原文节选:

原文地址:http://linux.52zhe.info/read.php/274.htm
原文看着更美观一些,建议看原文。
关于heartbeat的troubleshooting?
OS:SLES 11 SP2 64bit
HA:SLE-HAE 11 SP2
一:resource agent
二:stonith
三:log analysis
对于heartbeat使用配置不在此文描述,主要是对配置过程中,进行TroubleShooting的分析处理。对此我们分为两类。一种就是resource agent,另外就是stonith.
下面的是heartbeat的一个已成功的核心配置(可以通过crm configure show来获取heartbeat当前的配置情况)
node node1
node node2
primitive p_apache ocf:heartbeat:apache \
op monitor interval="10" \
op start interval="0" timeout="45" \
op stop interval="0" timeout="65"
primitive p_vip ocf:heartbeat:IPaddr2 \
params ip="10.10.10.250" \
op monitor interval="15" timeout="30" \
primitive p_ping ocf:pacemaker:ping \
params multiplier="100" dampen="5" host_list="10.10.10.1" \
op monitor interval="15" timemout="60" \
op start interval="0" timeout="60"

练习题:
[1] 这段关于heartbeat故障排查的节选在配置中定义了哪些primitive资源?请列出全部资源名称。
[2] 在记录中,从含有“Task: Click the pink flag icon”的那一行起,一直到含有“The height and width of the screenshot is (506, 997).”的那一行为止,将其中的“icon”全部替换为“symbol”,其余内容不变,重新写出这几行,图片不要写入答案。
上面的节选与下面的记录是两份彼此独立的材料。

所给资料:
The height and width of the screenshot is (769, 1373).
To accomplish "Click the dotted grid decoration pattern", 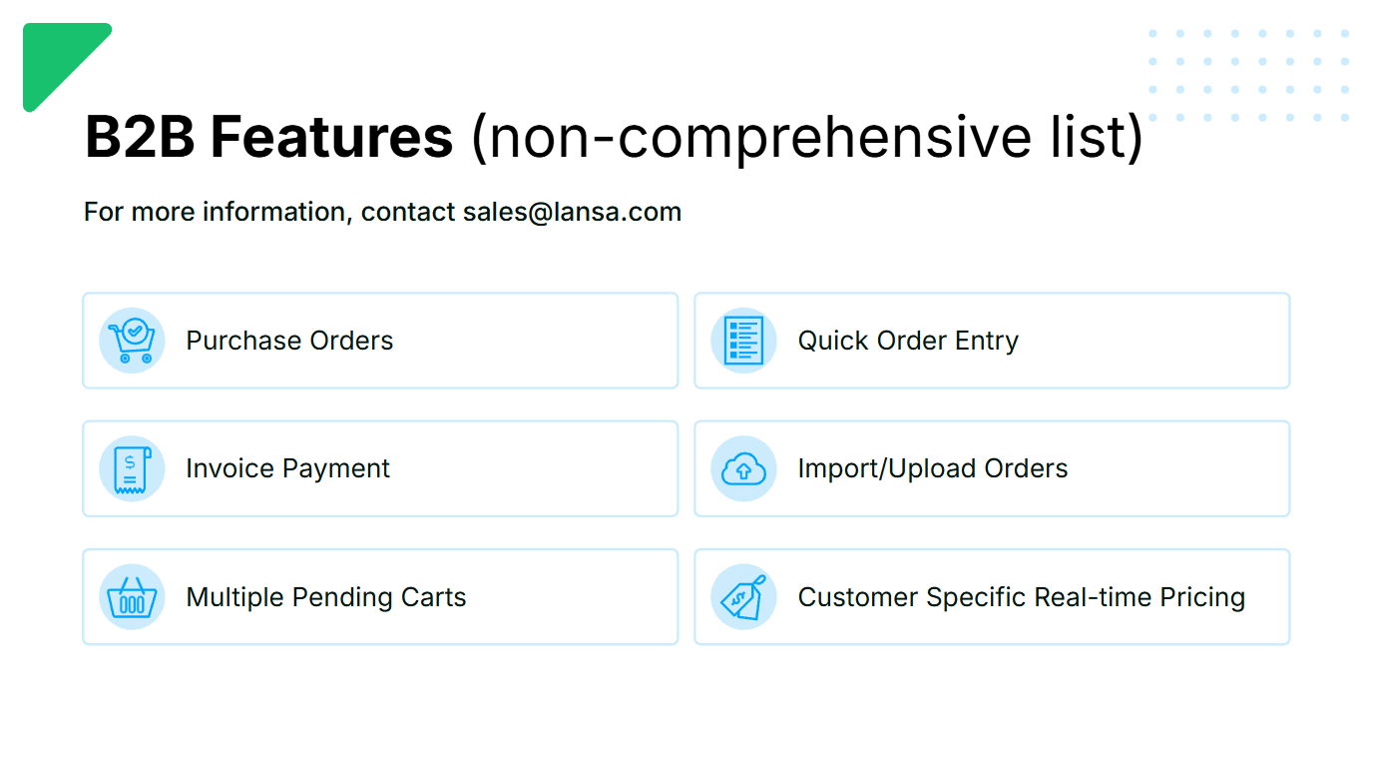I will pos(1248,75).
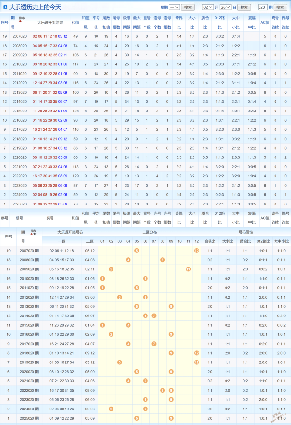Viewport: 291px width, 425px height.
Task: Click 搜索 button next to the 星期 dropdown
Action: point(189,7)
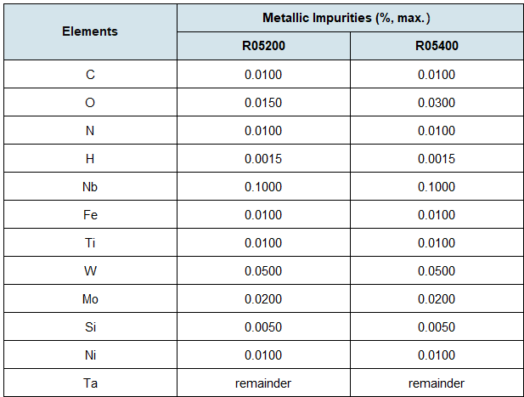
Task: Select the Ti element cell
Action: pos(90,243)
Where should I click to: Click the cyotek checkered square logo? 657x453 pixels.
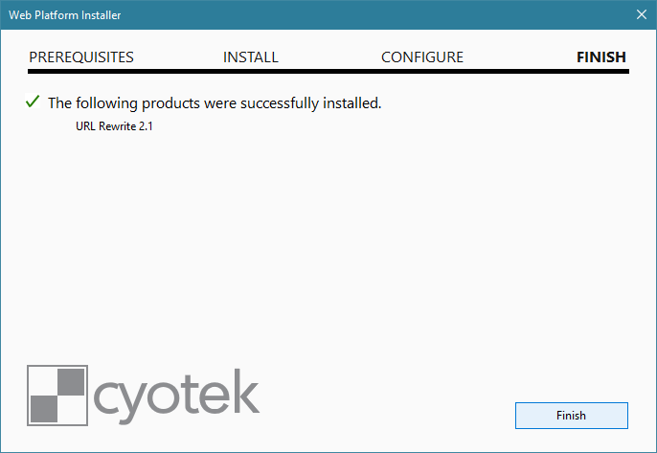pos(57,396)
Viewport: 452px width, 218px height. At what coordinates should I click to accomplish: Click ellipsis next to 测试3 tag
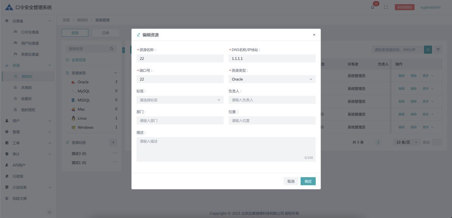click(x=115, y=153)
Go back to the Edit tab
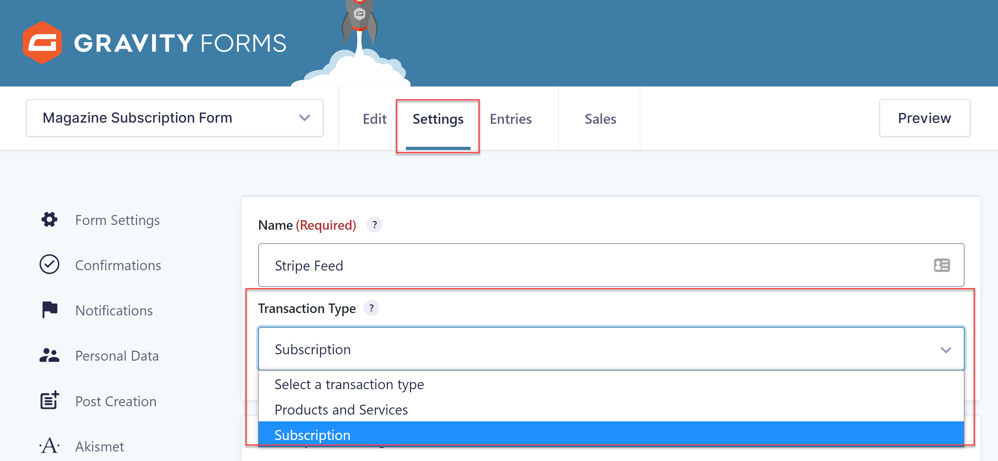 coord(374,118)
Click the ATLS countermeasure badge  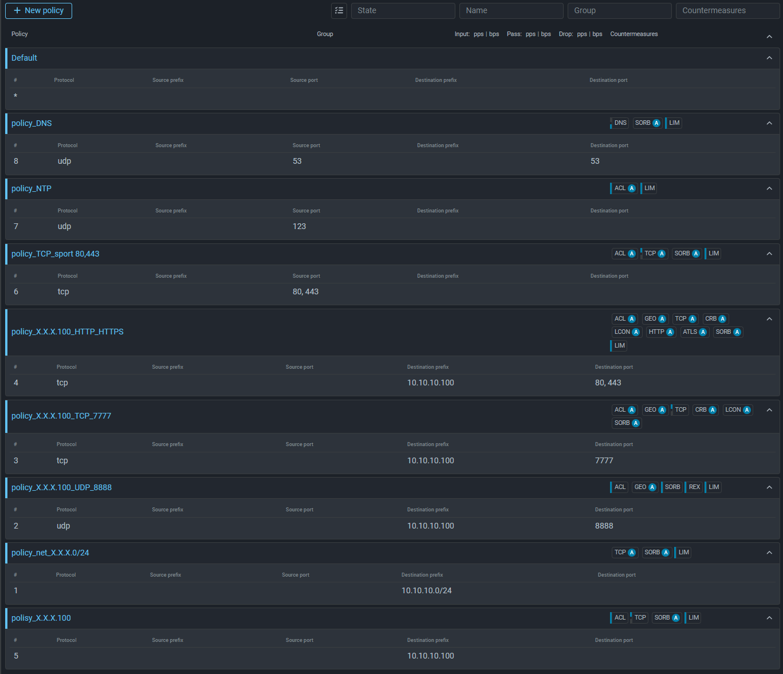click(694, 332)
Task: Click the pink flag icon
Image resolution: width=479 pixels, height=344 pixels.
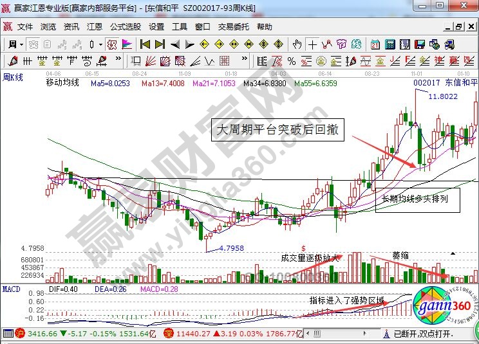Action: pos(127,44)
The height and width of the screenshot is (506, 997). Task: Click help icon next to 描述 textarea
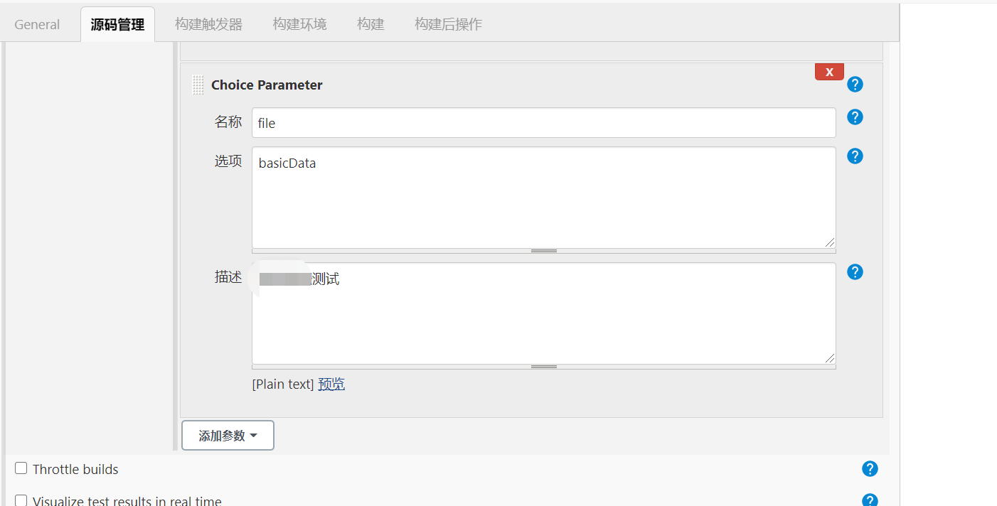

...

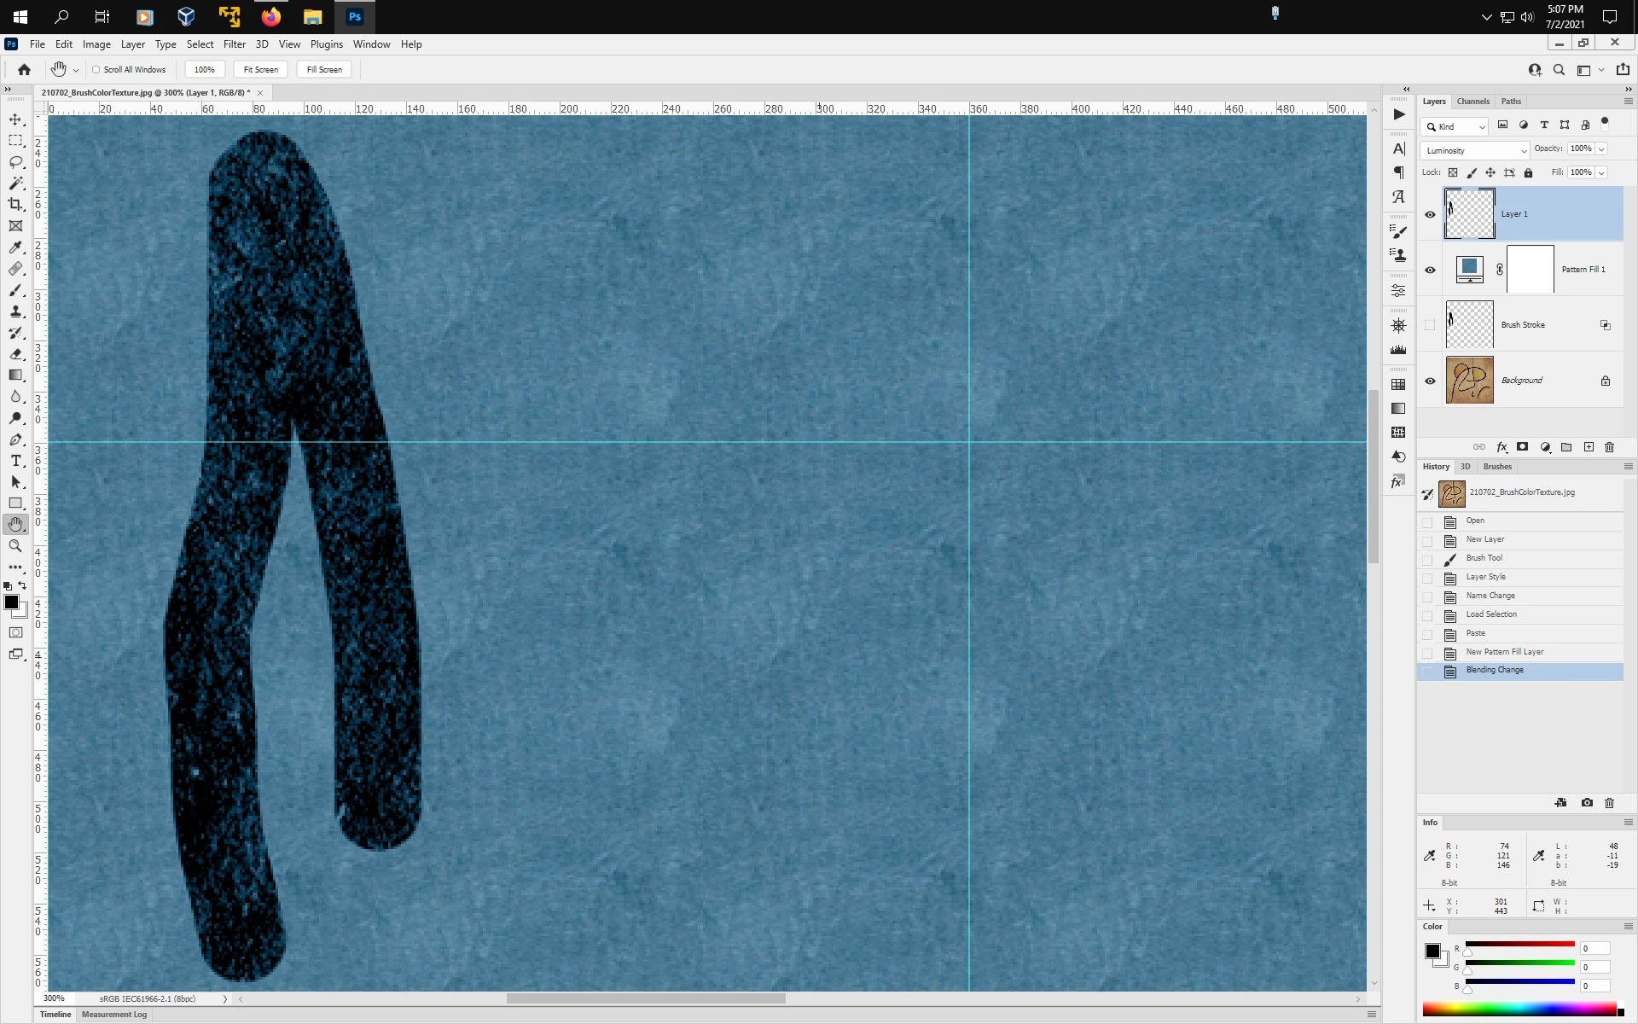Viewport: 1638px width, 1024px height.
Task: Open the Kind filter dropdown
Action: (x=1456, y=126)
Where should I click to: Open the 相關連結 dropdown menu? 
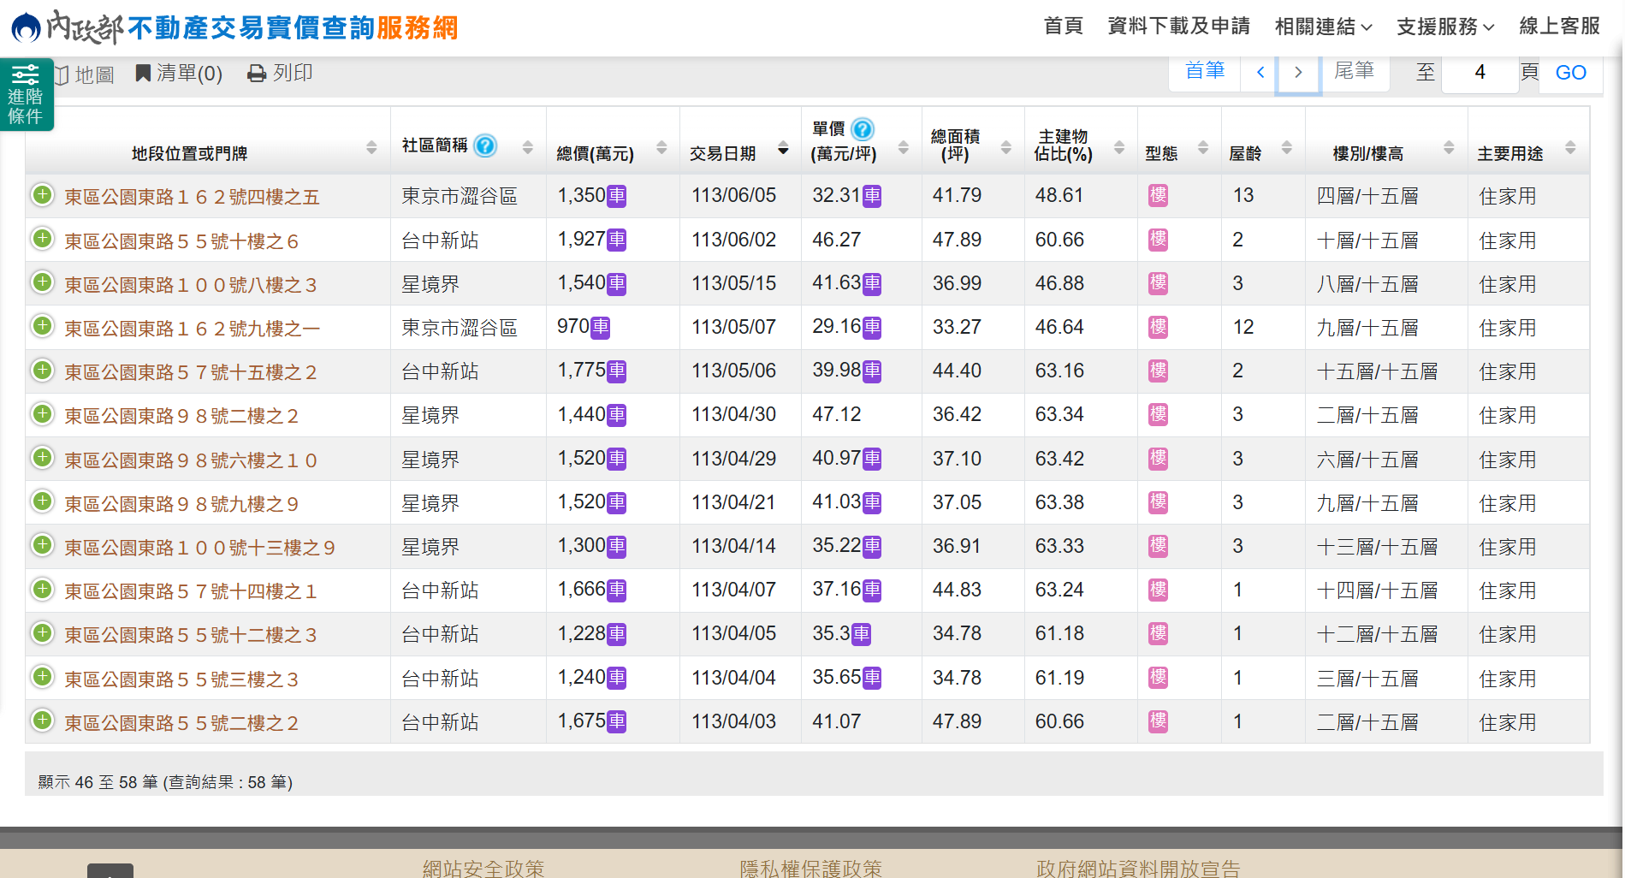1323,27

参考答案:
[1] p_apache、p_vip、p_ping

[2]
Task: Click the pink flag symbol
Image resolution: width=479 pixels, height=344 pixels.
Action: pos(127,44)
The height and width of the screenshot is (506, 997). Task: Click help symbol next to 描述 textarea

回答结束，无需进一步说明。